Vintage Friday: Chicken and Dumplings 1959

Soups and stews have been around as long as cooking. They were among the earliest forms of meals for humankind, easy to prepare and easy to digest. In researching a vintage topic or recipe to complement Mythic Monday’s Hocktide post, I discovered beef was a favorite Anglo-Saxon food around 1000 A.D., and poultry was an especially sought after rarity. That’s hard to imagine. You’d think the country folk of that time would keep chickens as a matter of course.

Today’s recipe has a stew consistency.
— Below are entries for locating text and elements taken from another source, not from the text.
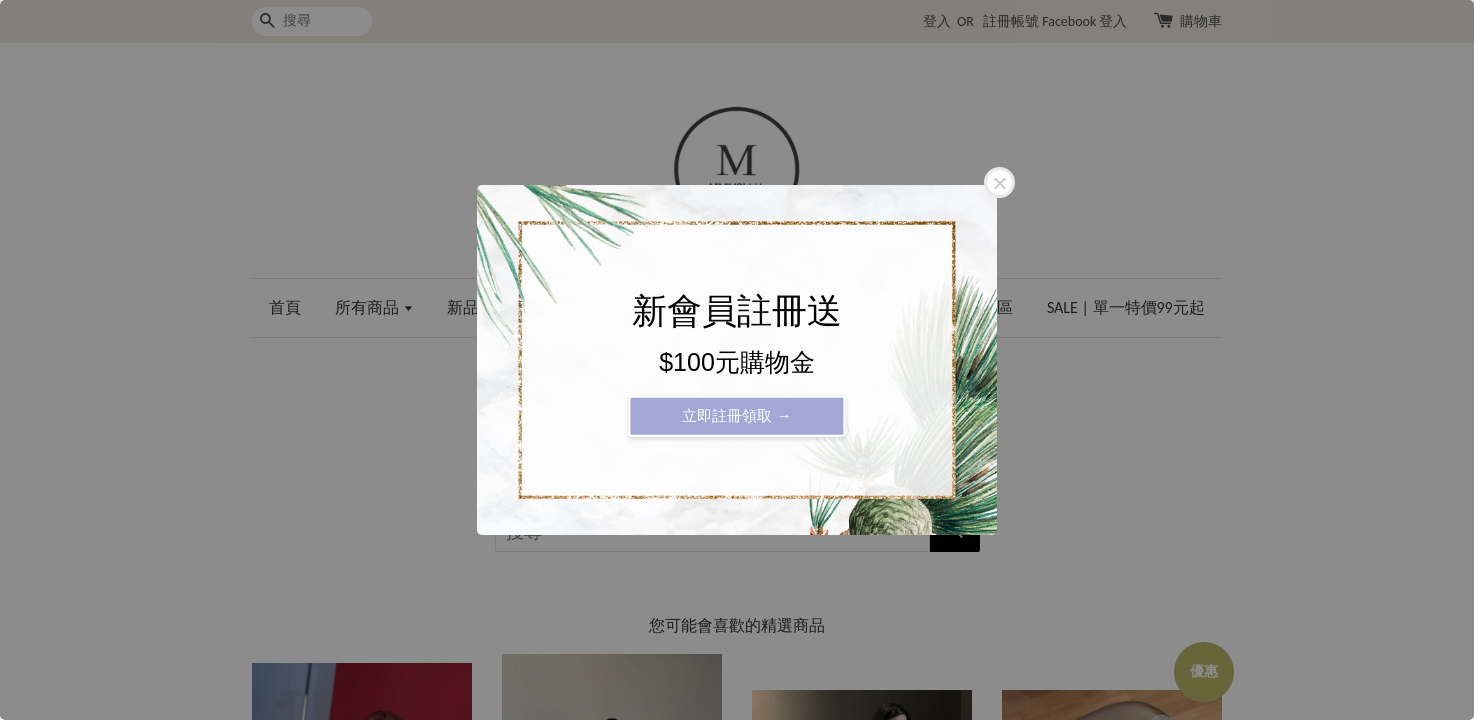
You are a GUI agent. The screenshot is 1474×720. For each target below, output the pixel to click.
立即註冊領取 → (736, 415)
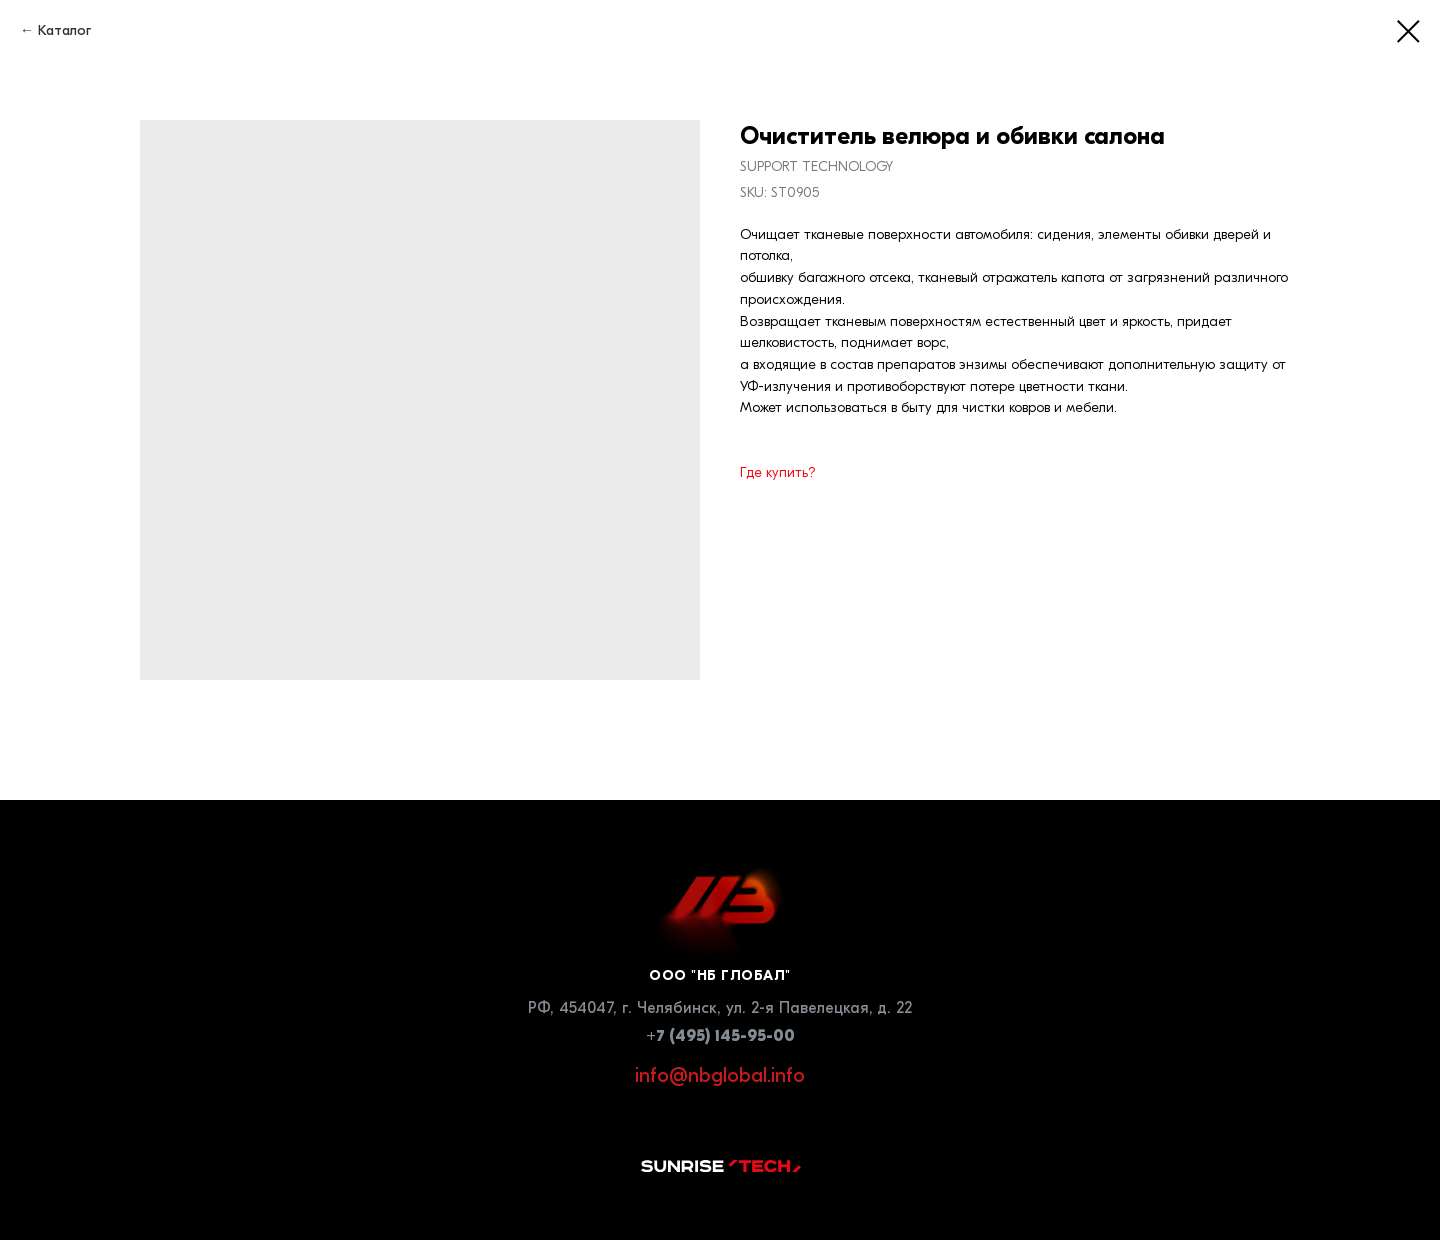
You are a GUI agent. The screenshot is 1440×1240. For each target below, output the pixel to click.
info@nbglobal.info (720, 1075)
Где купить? (778, 472)
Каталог (64, 30)
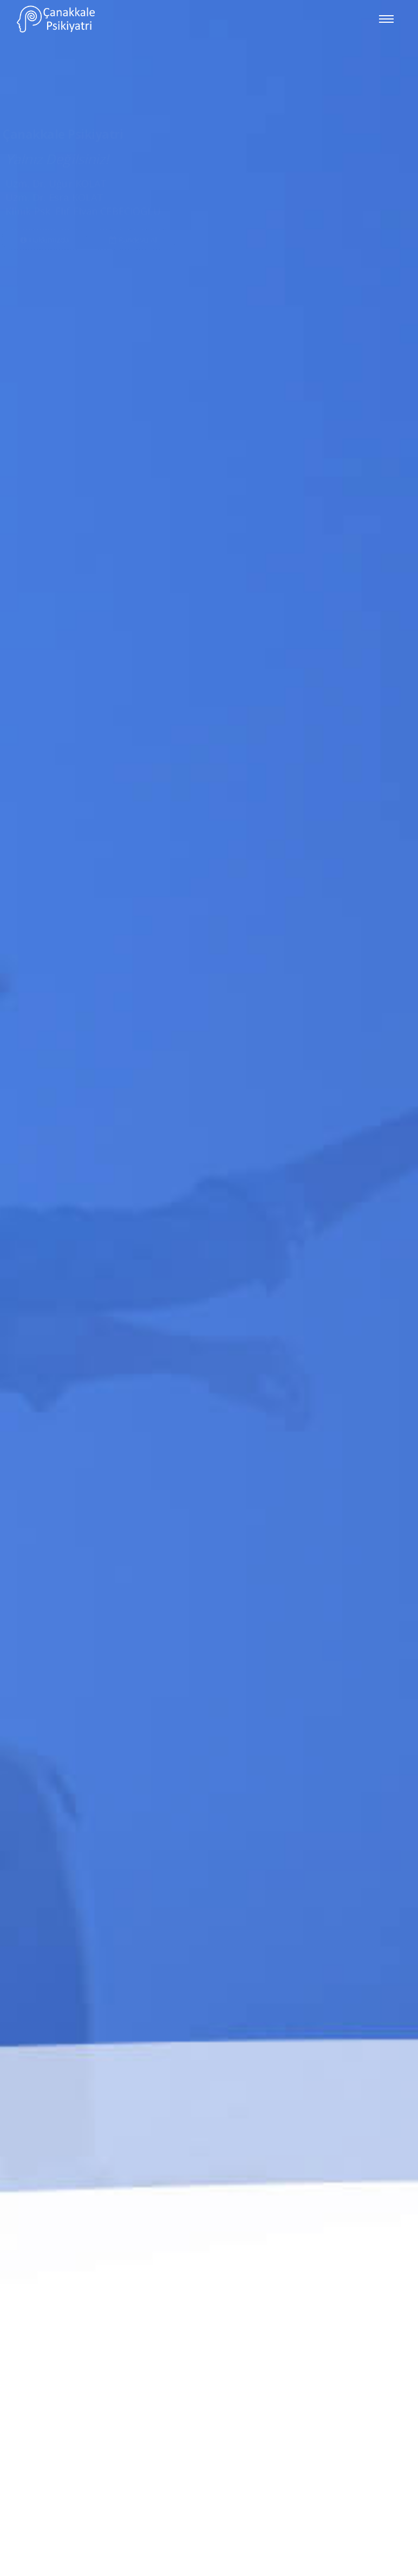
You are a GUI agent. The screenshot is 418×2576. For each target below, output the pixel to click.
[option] (209, 1288)
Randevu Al (132, 188)
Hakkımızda (44, 188)
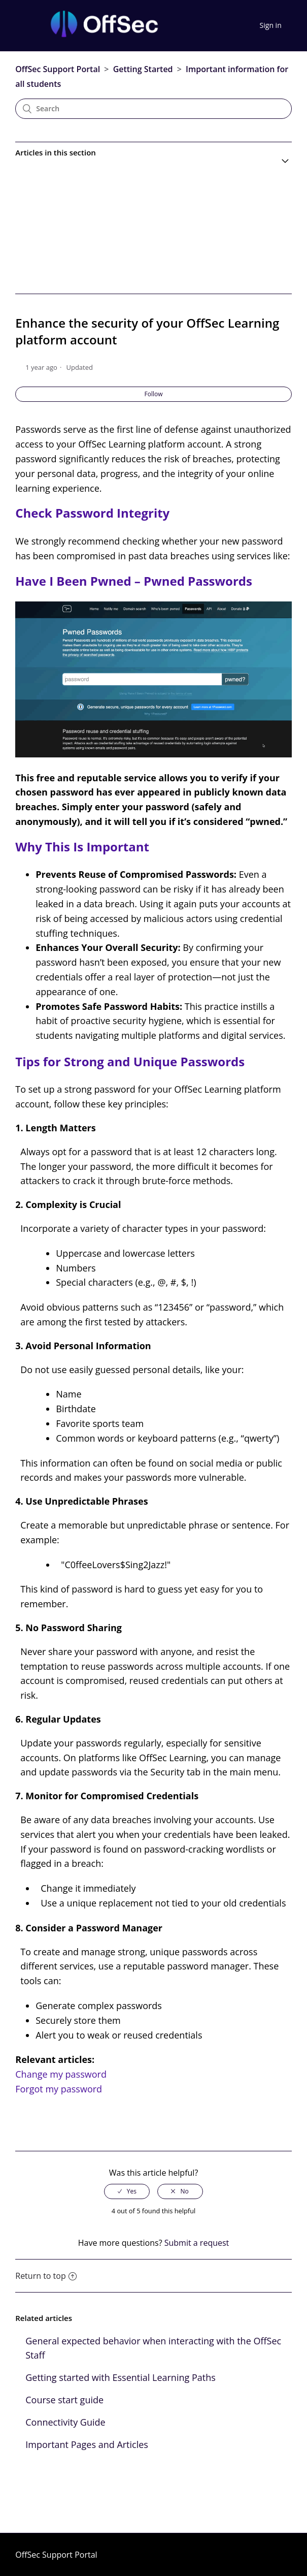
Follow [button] (154, 394)
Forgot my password (58, 2089)
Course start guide (64, 2400)
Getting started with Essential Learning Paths (120, 2377)
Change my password (61, 2074)
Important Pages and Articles (86, 2444)
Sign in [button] (271, 25)
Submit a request (196, 2242)
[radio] (127, 2191)
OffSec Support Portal (57, 69)
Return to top (45, 2275)
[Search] (153, 109)
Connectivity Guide (65, 2422)
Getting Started (143, 69)
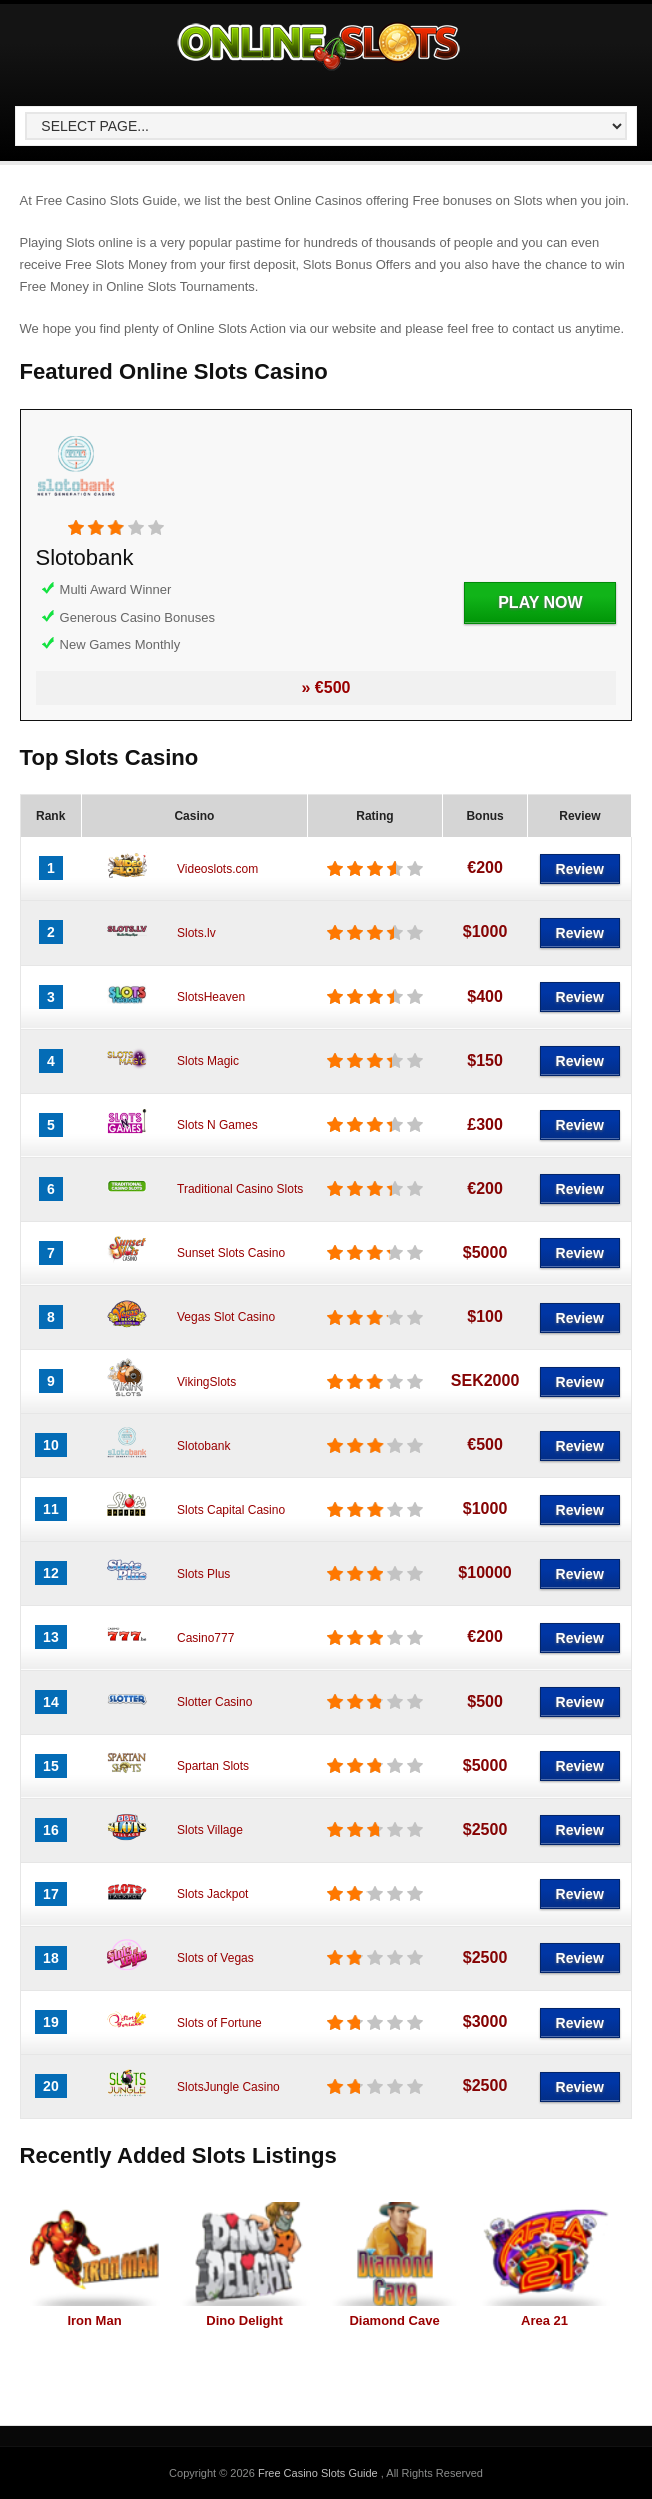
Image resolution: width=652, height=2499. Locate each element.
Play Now (540, 602)
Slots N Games (217, 1125)
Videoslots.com (217, 869)
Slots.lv (196, 933)
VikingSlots (206, 1382)
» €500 (326, 687)
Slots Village (210, 1830)
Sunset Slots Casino (231, 1253)
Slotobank (85, 557)
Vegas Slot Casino (226, 1317)
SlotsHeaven (211, 997)
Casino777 (205, 1638)
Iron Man (94, 2320)
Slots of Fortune (219, 2023)
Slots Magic (208, 1061)
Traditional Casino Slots (240, 1189)
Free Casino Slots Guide (319, 2473)
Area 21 (544, 2320)
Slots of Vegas (215, 1958)
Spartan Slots (213, 1766)
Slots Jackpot (212, 1894)
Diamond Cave (394, 2320)
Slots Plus (203, 1574)
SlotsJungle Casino (228, 2087)
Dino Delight (244, 2320)
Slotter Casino (214, 1702)
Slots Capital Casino (231, 1510)
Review (580, 869)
It is adapted from a 1959 Farm Journal Country Cookbook, but I like to envision the dish being eaten by King Ethelred the Unready out at his military camp. Hey, that’s why I’m a FICTION writer.

This is not the way my mother made chicken and dumplings, but I started making this dish for my husband early in our marriage. It also calls for a stalk of celery, but Ronnie hated celery. If you like it, feel free to add it.

CHICKEN AND DUMPLINGS

Ingredients: A 4-5 pound stewing chicken– cut up, 1 quart water, 2 teaspoons salt, 2 sliced carrots, 1 sliced onion, 1 cup milk, 1/3 cup flour, parsley dumplings.

Directions: Heat water to boiling and add salt, carrots, onion, and chicken. Cover and simmer about 3 hours. Remove chicken from broth and keep it warm. Strain broth and add enough water to make 3 cups. Return broth to pan and heat. Put milk and flour in jar with cover, and shake until mixture is smooth. Add slowly to hot broth, whisking to keep smooth. Cook about 5 minutes. Add chicken to the liquid mixture. Make parsley dumplings and add to simmering chicken about 20 minutes before serving.

Parsley Dumplings: Sift together 2 cups flour, 3 teaspoons baking powder, and 1 teaspoon salt. Add 1/4 cup finely chopped parsley. Cut in 1/4 cup shortening until mixture resembles coarse cornmeal. Using fork, mix in 1 cup milk to make a soft dough. Drop by spoonfuls into the chicken mixture. Simmer 10 minutes uncovered. Cover and simmer 10 more minutes. Serve at once.

Cheers & happy reading!

Flossie Benton Rogers, Conjuring the Magic with Paranormal Romance

By Flossie Benton Rogers

Paranormal romance author who loves to shake the edges of reality.

8 comments

  1. Oh, wow, you’re making me hungry! I love chicken and dumplings. My husband’s grandmother had a wonderful recipe . . . then again she (unlike me) was a wonderful cook! 🙂

    1. Mae, the recipe is what I consider the northern way of making dumplings, which was familiar to my Vermont raised husband. My mother made them the southern way, cut into strips. She was really good at all kinds of dough, including scrumptious pies. Which way did your husband’s grandmother make dumplings?

      1. She’s been gone many long years but I seem to remember strips. She made her own dough ( for pastas too) and was such a fantastic cook. She never followed recipes but just knew how much of something went into a particular dish ( I can’t imagine cooking like that). It’s one of the reasons no one has her recipes today … she never wrote anything down. You mom must have been an amazing I cook too!

  2. One of my family’s favorite meals–chicken and dumplings–especially my grandson. He says dumplings are like clouds in his mouth.

      1. I make spoon dumplings. It’s the way my grandmother made them. She was raised in the Florida panhandle and was taught by her mother. But, my mother-in-law made them in strips. She was from Ky. Personally, I agree with my grandson. Love those ‘clouds in the mouth.’ 🙂

  3. My Aunt Elsie used to make parsley dumplings! I wish I had her recipe. She lived up north in Chicago.

    1. Ronnie’s mother from Vermont made parsley spoon dumplings too, and I started making them for Ronnie early in our marriage. I need to find out if spoon versus strips is a regional variation. My mother made strips, and she was born in Olustee. Another woman from the Panhandle area also made strips, and a woman from Kentucky made the spoon version.